Na RTP, num horário decente
Uma multidão de observadores ficou surpreendida com a presença da espiritualidade no último filme de Clint Eastwood, "Hereafter". Confesso que não percebo o espanto. A redenção - tema espiritual e religioso por excelência - é uma constante na obra do mestre. Em "Imperdoável", "Mundo Perfeito"ou "Crime Real", as personagens de Eastwood esboçam o caminho da redenção. Ora, "Gran Torino" é a sublimação dessa marca eastwoodiana, é a parábola perfeita sobre a redenção. E, meus caros cinéfilos, o trajecto redentor de um durão pode ser tão emotivo como o "Bambi". Não choramos, mas ficamos com um nó na garganta durante uns dias. Ou seja, choramos em câmara lenta, como bons adultos vacinados. "Gran Torino" é isso tudo.
Nesta parábola surpreendente, Clint Eastwood é Walt Kowalski, um William Munny ("Imperdoável") do faroeste suburbano. Kowalski é um veterano da guerra da Coreia, ex-operário e um misantropo dos puros. A relação com a família, por exemplo, assemelha-se a uma zona de guerra. Além disso, é racista até aos cabelos. E, como está bom de ver, o nosso durão não gosta da presença de emigrantes lá no bairro. Para seu desespero, alguns até são asiáticos, como os seus vizinhos Hmong. Este é um homem seco, amargo, odioso, ressentido com a vida. Porém, no meio deste deserto amoral, surge uma relação que resgata Kowalski. Devido à violência dos gangues, o nosso durão amoral começa a desenvolver uma relação paternal com um miúdo asiático, Thao. Desta forma inesperada, Walt Kowalski encontra a sua Estrada de Damasco numa sucessão de passinhos de bebé que nos desarma.

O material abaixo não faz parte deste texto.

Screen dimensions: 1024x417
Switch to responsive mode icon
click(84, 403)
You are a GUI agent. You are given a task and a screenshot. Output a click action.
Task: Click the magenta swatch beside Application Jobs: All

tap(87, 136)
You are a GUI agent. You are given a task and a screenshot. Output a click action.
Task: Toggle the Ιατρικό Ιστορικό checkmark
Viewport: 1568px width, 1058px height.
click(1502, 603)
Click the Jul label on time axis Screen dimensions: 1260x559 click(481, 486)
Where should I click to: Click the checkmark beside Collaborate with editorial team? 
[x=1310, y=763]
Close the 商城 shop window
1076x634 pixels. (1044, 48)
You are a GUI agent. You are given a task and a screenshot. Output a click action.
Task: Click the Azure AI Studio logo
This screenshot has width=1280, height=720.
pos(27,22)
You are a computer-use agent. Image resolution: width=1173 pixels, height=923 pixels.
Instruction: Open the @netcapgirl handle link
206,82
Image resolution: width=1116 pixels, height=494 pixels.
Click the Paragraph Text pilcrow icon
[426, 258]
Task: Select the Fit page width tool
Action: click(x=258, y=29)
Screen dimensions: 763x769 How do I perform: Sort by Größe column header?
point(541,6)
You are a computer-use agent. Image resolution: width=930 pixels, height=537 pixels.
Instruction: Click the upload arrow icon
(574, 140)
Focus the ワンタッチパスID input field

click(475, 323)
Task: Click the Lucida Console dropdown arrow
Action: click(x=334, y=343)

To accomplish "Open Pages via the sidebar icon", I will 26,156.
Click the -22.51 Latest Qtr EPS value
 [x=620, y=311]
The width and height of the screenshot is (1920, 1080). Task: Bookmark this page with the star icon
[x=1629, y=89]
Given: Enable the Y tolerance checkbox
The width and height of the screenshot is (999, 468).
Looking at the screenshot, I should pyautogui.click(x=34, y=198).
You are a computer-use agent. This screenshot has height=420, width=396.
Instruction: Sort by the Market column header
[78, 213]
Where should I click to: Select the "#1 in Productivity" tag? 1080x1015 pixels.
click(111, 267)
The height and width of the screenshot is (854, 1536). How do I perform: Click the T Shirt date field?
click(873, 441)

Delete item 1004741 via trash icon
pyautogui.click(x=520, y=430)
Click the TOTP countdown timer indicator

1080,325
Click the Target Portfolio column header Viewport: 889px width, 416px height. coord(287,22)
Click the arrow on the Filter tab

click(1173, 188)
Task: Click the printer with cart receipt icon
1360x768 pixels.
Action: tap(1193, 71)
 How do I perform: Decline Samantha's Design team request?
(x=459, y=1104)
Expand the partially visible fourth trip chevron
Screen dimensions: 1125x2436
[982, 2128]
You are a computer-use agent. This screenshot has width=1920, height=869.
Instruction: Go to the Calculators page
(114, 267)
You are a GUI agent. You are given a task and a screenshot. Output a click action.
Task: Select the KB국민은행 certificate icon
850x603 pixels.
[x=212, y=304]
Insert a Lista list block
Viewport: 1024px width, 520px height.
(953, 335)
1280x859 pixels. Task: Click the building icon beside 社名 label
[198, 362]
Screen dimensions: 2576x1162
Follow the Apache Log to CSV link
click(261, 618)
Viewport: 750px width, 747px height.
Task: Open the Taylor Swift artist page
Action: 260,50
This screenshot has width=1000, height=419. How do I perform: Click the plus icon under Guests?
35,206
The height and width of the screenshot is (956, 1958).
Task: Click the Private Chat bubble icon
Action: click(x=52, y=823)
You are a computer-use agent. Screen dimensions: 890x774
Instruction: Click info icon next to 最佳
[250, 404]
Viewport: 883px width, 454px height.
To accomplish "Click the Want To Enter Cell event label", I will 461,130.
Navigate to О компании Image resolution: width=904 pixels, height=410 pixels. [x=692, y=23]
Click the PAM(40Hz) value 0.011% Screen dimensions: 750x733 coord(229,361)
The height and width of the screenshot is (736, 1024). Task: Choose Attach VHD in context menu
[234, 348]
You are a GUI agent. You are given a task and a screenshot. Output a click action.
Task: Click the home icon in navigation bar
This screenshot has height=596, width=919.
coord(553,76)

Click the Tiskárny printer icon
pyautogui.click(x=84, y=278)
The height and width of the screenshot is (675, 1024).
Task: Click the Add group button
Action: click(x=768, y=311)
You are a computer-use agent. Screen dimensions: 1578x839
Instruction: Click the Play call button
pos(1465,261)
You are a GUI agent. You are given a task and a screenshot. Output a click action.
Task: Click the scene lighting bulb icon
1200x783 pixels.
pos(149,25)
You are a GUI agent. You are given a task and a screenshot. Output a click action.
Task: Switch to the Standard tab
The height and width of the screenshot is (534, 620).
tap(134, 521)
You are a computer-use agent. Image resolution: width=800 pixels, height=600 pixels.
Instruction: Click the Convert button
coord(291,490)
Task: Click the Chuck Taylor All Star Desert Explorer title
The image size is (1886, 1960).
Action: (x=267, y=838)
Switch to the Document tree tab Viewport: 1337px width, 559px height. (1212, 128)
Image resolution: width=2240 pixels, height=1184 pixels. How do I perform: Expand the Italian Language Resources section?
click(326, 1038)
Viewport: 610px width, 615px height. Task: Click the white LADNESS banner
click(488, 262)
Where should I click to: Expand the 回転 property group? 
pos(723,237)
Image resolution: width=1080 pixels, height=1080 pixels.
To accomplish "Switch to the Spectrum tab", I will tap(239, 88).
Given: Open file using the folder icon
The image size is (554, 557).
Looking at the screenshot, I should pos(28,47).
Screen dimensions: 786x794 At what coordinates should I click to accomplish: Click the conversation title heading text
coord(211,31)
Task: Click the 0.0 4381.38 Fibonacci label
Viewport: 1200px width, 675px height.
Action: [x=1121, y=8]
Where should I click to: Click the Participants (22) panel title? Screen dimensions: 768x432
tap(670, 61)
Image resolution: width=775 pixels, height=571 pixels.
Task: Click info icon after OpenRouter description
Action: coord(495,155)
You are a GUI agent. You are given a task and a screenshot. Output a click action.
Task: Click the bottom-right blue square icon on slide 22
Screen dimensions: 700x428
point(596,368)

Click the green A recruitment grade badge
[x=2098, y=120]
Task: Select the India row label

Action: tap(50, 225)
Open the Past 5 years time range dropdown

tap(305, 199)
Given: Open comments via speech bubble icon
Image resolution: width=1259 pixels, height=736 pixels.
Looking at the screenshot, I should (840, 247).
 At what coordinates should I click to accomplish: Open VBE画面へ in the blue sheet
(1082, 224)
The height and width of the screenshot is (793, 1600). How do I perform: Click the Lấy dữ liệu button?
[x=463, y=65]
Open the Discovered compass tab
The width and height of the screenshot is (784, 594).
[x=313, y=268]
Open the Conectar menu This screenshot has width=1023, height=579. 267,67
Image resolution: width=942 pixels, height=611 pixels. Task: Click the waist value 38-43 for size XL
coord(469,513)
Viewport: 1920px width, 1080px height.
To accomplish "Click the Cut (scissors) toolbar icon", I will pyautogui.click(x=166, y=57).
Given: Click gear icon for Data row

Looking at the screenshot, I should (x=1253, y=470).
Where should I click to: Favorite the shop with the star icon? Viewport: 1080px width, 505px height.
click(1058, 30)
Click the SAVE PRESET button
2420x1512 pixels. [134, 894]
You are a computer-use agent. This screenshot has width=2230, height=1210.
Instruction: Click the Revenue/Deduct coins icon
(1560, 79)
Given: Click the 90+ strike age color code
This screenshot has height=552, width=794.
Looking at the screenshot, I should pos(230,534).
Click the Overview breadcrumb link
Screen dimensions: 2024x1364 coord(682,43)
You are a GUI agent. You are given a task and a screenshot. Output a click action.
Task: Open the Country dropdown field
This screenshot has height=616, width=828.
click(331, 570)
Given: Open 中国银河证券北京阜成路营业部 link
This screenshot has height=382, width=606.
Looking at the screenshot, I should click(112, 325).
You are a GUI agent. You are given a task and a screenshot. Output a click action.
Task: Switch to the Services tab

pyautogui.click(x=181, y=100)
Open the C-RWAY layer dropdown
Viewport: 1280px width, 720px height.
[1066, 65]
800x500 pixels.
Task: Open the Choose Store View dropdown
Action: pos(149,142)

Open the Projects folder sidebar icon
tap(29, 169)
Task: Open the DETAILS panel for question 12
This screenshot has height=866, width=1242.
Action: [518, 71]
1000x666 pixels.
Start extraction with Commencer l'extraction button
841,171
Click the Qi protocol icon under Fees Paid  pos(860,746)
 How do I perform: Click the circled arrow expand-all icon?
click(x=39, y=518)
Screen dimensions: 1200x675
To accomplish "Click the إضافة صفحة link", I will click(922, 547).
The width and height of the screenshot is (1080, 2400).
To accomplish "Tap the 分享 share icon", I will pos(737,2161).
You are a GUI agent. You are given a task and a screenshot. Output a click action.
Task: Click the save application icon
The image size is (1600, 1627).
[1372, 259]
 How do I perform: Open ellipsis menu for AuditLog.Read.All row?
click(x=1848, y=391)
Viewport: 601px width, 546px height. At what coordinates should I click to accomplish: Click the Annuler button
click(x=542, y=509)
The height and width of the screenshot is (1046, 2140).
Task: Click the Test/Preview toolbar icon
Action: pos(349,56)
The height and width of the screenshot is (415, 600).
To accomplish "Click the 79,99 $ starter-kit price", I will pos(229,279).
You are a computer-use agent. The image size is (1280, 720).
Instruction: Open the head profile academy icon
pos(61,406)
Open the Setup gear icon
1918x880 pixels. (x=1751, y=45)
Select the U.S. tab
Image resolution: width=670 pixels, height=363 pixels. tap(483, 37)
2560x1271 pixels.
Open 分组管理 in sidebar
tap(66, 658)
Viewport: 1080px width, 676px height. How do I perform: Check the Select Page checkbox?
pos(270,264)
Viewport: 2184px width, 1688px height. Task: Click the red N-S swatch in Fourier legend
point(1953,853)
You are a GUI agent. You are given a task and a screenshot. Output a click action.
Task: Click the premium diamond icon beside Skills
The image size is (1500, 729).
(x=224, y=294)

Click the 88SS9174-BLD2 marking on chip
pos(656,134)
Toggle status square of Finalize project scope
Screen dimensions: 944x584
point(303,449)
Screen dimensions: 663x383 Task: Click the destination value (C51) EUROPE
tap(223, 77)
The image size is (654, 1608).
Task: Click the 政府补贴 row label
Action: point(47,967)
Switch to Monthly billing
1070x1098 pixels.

Como existe gente distraída (e herege), não irei contar o final. Digo apenas que "Gran Torino" é uma história sublime, contada de forma simples. Clint Eastwood sabe que a história fala por si, logo, não oferece malabarismos de câmara, montagem frenética ou fotografia à Storaro. Ser um clássico é isso mesmo: contar uma história sem formalismos ocos. Caríssimos cinéfilos distraídos, aproveitem a deixa do Expresso e vejam o filme, por favor. E tenham lenços à mão. Ao pé de "Gran Torino", o "Bambi" é mesmo para meninos.